DayBlink was engaged by the InfoSec Organization of a large Financial Institution to streamline and automate how cybersecurity services were requested and the workflow for getting the requests fulfilled. These requests numbered in the thousands per year performed by hundreds of product owners, developers, administrators and engineers (aka: customers).

PROBLEM

Customers – product owners, administrators, engineers, and developers – seeking security services from the InfoSec Org (e.g., system security plans, system architecture reviews, onboarding SAST and DAST tools, processing ACL requests, etc.) were frustrated at the painful intake process. Our analysis revealed that a common use case, for example an architectural change to an existing platform that required a security review, had several pain points: (1) there were nearly 50 different services to choose from and it was unclear which were required, (2) the service intake form required over a hundred questions to be answered and could take hours to complete, (3) the data entry form was clunky with a poor UI/UX, (4) after submission it was unclear what the next steps were, when the work would start, and who would be the primary point of contact within InfoSec for further questions, and (5) after submitting all of this information there was no mechanism to save in a format that could be reused for the next security service for the same platform.

SOLUTION

DayBlink was engaged in the capacity of a Product Manager responsible for streamlining and optimizing this service. Our engagement included analyzing the existing process, workflow and tools end-to-end, recommending solutions, and then managing the implementation. This analysis was conducted in four phases: (1) planned and executed pain point discovery sessions with customers (aka: voice of the customer analysis) and the InfoSec Team responsible for managing this function. (2) Assessed the pain points, distilling these into a prioritized roadmap of opportunities to improve the service request and fulfillment process. (3) Developed technical and functional requirements for a new service management system. (4) Transition from Product Manager to Program Lead supporting the client with implementation of the solution.

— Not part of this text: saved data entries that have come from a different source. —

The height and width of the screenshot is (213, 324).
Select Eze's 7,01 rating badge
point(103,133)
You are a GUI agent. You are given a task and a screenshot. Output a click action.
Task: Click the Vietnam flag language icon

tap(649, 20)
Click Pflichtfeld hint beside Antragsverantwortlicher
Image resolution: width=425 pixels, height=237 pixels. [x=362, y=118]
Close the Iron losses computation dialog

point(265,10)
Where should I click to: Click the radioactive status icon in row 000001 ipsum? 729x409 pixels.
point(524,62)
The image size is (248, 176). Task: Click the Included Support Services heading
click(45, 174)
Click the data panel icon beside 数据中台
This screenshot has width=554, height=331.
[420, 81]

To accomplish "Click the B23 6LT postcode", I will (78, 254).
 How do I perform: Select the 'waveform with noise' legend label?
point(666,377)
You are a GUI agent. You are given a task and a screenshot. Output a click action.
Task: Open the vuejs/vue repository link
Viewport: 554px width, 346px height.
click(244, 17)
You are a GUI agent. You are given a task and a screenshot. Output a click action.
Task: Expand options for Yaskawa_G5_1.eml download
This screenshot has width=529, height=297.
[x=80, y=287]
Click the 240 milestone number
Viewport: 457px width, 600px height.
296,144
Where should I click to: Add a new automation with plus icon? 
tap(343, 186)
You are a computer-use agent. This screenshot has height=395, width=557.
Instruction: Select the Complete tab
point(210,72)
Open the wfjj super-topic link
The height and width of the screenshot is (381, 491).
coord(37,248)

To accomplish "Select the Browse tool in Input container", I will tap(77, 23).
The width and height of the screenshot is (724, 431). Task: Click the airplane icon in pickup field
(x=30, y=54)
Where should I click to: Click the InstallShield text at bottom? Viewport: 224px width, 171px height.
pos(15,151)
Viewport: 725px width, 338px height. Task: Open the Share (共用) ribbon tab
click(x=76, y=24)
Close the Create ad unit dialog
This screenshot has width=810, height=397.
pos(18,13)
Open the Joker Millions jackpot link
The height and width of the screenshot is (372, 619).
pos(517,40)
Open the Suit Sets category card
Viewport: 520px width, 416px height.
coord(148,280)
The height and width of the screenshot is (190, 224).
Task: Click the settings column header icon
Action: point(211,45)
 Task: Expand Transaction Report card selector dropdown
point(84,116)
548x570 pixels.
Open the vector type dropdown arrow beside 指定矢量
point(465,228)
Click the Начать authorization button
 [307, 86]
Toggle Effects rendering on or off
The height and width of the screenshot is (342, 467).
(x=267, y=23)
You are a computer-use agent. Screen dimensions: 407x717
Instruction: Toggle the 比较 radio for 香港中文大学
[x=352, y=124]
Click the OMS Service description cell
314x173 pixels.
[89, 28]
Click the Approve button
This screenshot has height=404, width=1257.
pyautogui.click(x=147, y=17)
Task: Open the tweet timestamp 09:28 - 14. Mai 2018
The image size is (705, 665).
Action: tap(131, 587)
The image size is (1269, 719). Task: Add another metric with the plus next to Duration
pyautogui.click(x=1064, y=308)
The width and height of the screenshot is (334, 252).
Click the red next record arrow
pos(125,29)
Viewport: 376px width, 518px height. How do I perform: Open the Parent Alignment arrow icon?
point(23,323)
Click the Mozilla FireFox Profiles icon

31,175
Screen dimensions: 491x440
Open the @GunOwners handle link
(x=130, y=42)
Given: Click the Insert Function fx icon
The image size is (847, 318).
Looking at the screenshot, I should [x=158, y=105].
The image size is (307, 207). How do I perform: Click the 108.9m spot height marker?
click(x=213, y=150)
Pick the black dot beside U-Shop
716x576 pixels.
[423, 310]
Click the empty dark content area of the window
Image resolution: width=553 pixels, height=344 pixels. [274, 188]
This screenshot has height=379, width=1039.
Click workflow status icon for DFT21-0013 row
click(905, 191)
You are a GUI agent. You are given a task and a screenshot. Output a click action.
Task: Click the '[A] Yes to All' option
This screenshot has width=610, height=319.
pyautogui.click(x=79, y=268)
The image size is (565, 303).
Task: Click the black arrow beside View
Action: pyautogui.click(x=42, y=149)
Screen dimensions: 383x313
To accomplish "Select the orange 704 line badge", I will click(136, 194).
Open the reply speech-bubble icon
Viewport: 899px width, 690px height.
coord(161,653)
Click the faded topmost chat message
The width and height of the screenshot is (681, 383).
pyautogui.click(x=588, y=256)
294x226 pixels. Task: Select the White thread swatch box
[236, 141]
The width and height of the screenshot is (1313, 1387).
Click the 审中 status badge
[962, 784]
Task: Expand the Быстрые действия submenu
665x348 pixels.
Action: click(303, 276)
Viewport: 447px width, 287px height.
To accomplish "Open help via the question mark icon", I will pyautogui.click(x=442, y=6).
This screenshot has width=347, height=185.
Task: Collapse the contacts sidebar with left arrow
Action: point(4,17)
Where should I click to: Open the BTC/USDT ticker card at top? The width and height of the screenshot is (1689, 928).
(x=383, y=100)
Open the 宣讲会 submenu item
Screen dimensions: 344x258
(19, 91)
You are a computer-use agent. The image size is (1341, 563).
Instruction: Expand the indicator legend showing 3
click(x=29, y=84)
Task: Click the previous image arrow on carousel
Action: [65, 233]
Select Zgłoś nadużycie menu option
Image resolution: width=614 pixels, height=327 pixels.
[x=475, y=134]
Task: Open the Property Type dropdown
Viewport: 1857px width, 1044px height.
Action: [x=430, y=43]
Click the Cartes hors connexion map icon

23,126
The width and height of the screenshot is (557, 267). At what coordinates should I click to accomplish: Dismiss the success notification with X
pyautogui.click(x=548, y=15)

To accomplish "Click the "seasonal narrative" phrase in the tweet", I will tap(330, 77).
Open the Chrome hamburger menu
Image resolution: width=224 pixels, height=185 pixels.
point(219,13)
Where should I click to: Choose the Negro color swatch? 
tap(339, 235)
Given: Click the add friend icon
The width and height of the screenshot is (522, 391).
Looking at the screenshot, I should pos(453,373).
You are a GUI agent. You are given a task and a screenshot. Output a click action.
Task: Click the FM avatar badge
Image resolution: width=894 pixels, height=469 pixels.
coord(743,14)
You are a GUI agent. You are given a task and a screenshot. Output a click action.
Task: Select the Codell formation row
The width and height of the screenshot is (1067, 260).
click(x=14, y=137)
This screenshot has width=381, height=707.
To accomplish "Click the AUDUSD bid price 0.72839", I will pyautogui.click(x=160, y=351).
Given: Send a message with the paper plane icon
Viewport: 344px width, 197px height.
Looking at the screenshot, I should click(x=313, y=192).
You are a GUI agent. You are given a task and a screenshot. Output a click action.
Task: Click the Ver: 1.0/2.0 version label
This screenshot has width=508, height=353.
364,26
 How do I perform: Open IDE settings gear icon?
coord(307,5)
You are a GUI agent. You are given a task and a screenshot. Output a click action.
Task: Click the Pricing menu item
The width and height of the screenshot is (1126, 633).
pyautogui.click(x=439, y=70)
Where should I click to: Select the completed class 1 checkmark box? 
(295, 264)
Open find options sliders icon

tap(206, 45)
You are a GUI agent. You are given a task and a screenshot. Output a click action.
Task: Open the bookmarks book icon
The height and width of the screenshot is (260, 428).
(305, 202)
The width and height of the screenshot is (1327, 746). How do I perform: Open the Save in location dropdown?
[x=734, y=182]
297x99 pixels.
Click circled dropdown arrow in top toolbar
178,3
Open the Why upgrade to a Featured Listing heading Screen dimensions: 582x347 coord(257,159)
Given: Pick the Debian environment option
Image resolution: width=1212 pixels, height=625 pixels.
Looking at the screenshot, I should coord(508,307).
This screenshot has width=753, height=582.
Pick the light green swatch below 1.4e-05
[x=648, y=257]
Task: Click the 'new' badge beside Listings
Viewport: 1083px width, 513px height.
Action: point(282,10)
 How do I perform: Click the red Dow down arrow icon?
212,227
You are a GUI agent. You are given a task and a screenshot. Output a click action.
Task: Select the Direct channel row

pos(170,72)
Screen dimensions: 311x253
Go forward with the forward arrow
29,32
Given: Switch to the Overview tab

Notably, the analysis and resulting solution borrowed many best practices from the CRM and Service Management industries, a welcomed approach from cybersecurity leadership that recognized optimizing the customer experience was not their core strength.

RESULT

Improved the customer experience in several ways. Rationalized the number of services offered and improved the value proposition of each. Dozens of security intake questions were eliminated cutting the intake cycle time in half. Deployed a new front-end to improve the UI/UX simplifying the form submission process. Introduced a security request specialist role that acted as the owner and primary point of contact throughout the fulfillment process, responsible for setting expectations on next steps, timing, and completion dates. Streamlined and standardized practices and processes across the fulfillment teams i.e., the cybersecurity SMEs that do the work. Finally, set-up a variety of self-service functions including the ways customers could interface with the InfoSec Team based on their preference including chat, email, phone/virtual and office hours.